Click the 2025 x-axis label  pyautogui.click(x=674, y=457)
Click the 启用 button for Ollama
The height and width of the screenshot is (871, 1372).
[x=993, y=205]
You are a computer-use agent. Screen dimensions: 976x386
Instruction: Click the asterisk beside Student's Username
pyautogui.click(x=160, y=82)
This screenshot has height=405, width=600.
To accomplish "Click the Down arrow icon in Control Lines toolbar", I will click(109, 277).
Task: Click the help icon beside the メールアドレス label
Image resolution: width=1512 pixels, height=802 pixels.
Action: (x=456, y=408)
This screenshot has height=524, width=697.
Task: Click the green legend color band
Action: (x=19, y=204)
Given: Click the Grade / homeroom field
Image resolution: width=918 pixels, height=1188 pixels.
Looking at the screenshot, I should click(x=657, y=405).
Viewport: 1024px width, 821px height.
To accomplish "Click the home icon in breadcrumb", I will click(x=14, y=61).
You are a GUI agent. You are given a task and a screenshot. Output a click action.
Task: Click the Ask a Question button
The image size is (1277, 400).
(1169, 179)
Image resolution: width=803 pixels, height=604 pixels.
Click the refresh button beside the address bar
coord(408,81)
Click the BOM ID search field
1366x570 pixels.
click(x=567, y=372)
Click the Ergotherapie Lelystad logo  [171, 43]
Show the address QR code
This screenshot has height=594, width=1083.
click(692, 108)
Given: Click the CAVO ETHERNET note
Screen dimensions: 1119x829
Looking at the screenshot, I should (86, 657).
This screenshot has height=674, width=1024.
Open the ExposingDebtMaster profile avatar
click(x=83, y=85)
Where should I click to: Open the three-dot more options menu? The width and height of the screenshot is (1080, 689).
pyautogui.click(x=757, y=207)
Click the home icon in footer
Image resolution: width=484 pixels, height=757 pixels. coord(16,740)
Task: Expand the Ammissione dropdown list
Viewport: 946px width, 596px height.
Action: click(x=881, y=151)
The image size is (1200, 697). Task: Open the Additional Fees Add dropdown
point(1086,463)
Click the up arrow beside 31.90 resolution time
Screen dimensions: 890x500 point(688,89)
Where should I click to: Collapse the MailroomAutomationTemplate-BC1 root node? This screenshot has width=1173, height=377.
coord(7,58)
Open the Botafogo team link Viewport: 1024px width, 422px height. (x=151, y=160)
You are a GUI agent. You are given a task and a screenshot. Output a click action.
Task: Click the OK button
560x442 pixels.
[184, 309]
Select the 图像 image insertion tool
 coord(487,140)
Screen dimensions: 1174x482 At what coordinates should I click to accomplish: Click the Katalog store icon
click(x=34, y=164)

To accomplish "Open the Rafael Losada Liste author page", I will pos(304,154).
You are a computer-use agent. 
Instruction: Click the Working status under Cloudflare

**Task objective**: Once you have read the records above, write them out again exactly.

**Exercise output**:
Click the 2025 x-axis label  pyautogui.click(x=674, y=457)
Click the 启用 button for Ollama
The height and width of the screenshot is (871, 1372).
[x=993, y=205]
You are a computer-use agent. Screen dimensions: 976x386
Instruction: Click the asterisk beside Student's Username
pyautogui.click(x=160, y=82)
This screenshot has height=405, width=600.
To accomplish "Click the Down arrow icon in Control Lines toolbar", I will click(109, 277).
Task: Click the help icon beside the メールアドレス label
Image resolution: width=1512 pixels, height=802 pixels.
Action: (x=456, y=408)
This screenshot has height=524, width=697.
Task: Click the green legend color band
Action: (x=19, y=204)
Given: Click the Grade / homeroom field
Image resolution: width=918 pixels, height=1188 pixels.
Looking at the screenshot, I should click(x=657, y=405).
Viewport: 1024px width, 821px height.
To accomplish "Click the home icon in breadcrumb", I will click(x=14, y=61).
You are a GUI agent. You are given a task and a screenshot. Output a click action.
Task: Click the Ask a Question button
The image size is (1277, 400).
(1169, 179)
Image resolution: width=803 pixels, height=604 pixels.
Click the refresh button beside the address bar
coord(408,81)
Click the BOM ID search field
1366x570 pixels.
click(x=567, y=372)
Click the Ergotherapie Lelystad logo  [171, 43]
Show the address QR code
This screenshot has height=594, width=1083.
click(692, 108)
Given: Click the CAVO ETHERNET note
Screen dimensions: 1119x829
Looking at the screenshot, I should (86, 657).
This screenshot has height=674, width=1024.
Open the ExposingDebtMaster profile avatar
click(x=83, y=85)
Where should I click to: Open the three-dot more options menu? The width and height of the screenshot is (1080, 689).
pyautogui.click(x=757, y=207)
Click the home icon in footer
Image resolution: width=484 pixels, height=757 pixels. coord(16,740)
Task: Expand the Ammissione dropdown list
Viewport: 946px width, 596px height.
Action: click(x=881, y=151)
The image size is (1200, 697). Task: Open the Additional Fees Add dropdown
point(1086,463)
Click the up arrow beside 31.90 resolution time
Screen dimensions: 890x500 point(688,89)
Where should I click to: Collapse the MailroomAutomationTemplate-BC1 root node? This screenshot has width=1173, height=377.
coord(7,58)
Open the Botafogo team link Viewport: 1024px width, 422px height. (x=151, y=160)
You are a GUI agent. You are given a task and a screenshot. Output a click action.
Task: Click the OK button
560x442 pixels.
[184, 309]
Select the 图像 image insertion tool
 coord(487,140)
Screen dimensions: 1174x482 At what coordinates should I click to accomplish: Click the Katalog store icon
click(x=34, y=164)

To accomplish "Open the Rafael Losada Liste author page", I will pos(304,154).
You are a computer-use agent. 
Instruction: Click the Working status under Cloudflare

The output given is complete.